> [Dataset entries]
::::::::
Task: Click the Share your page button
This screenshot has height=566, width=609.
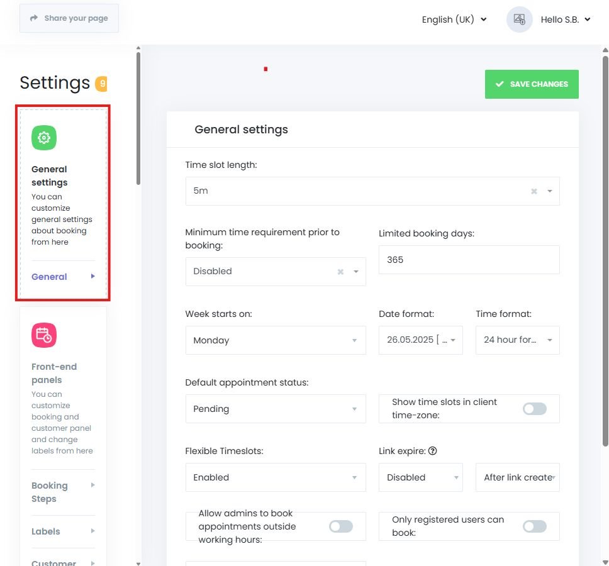Action: pyautogui.click(x=69, y=18)
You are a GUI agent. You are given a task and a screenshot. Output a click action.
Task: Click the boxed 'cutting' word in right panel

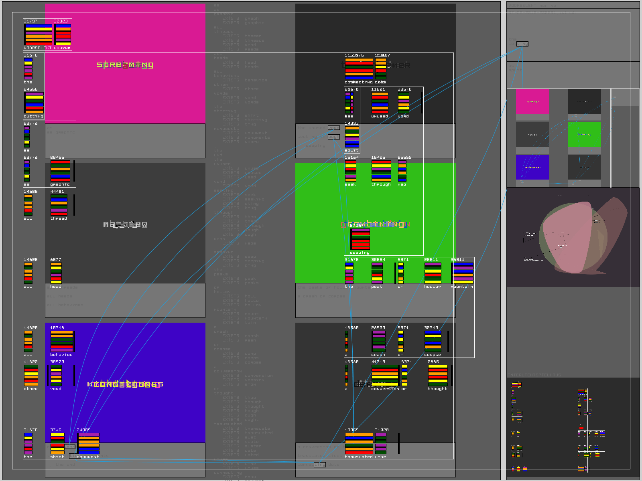[522, 44]
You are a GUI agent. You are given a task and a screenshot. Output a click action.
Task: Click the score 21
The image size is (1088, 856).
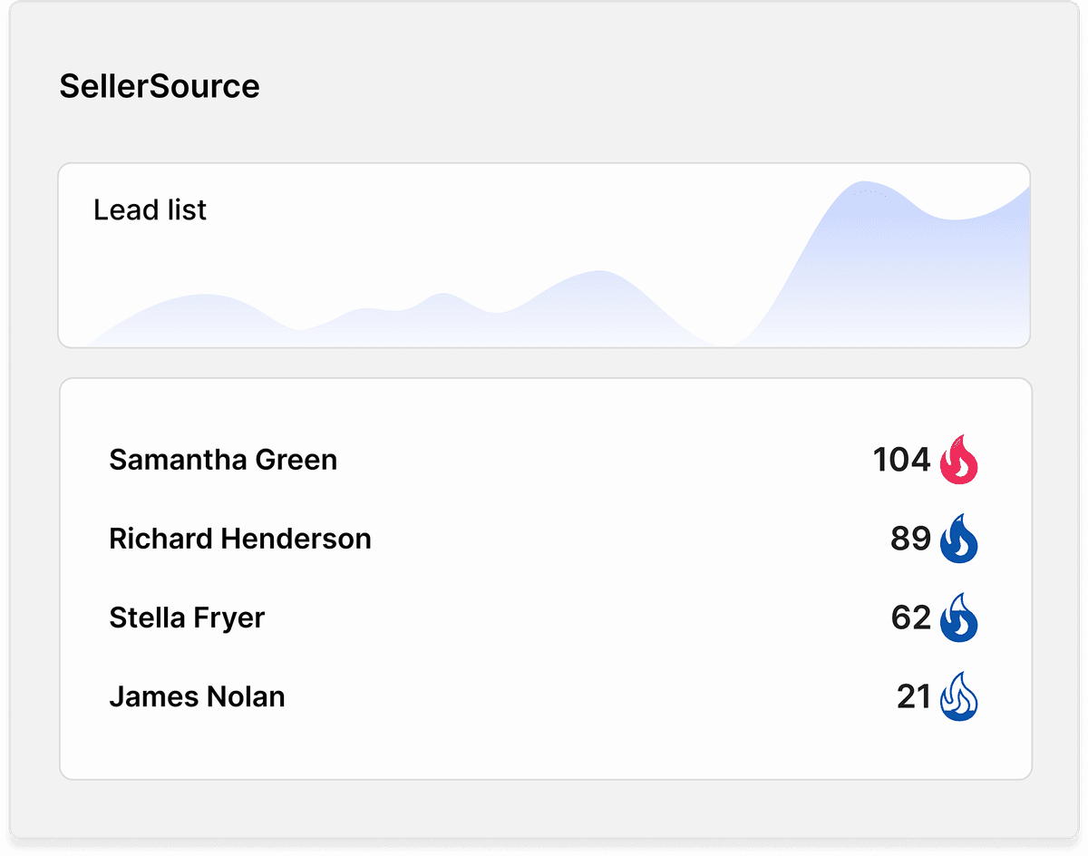pos(914,697)
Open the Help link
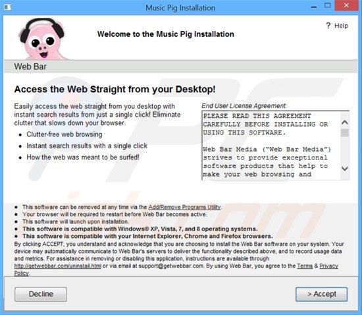Viewport: 362px width, 315px height. click(341, 26)
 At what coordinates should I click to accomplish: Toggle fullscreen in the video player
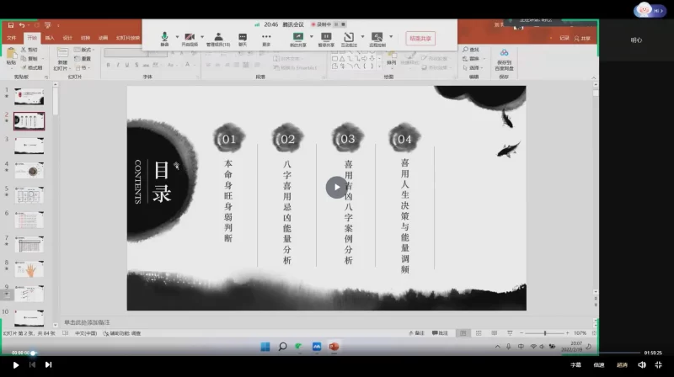tap(659, 364)
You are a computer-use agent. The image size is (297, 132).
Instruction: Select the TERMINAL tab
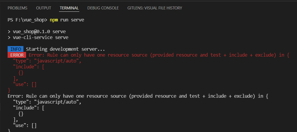coord(69,8)
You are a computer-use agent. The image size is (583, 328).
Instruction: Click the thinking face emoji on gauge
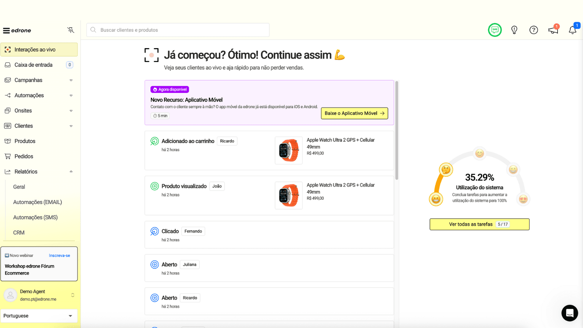446,169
::::::::
> [What is needed] Beginning with the line that contains "Task: Click the score 21", print exactly every line through the end of the records, both included. Omit the pictures.

> [Reply]
Task: Click the score 21
The image size is (1088, 856).
pos(914,697)
Open the Help link
Viewport: 362px width, 315px height. click(341, 26)
 At what coordinates should I click to accomplish: Toggle fullscreen in the video player
tap(659, 364)
You are a computer-use agent. The image size is (297, 132).
Instruction: Select the TERMINAL tab
coord(69,8)
You are a computer-use agent. The image size is (583, 328).
Instruction: Click the thinking face emoji on gauge
446,169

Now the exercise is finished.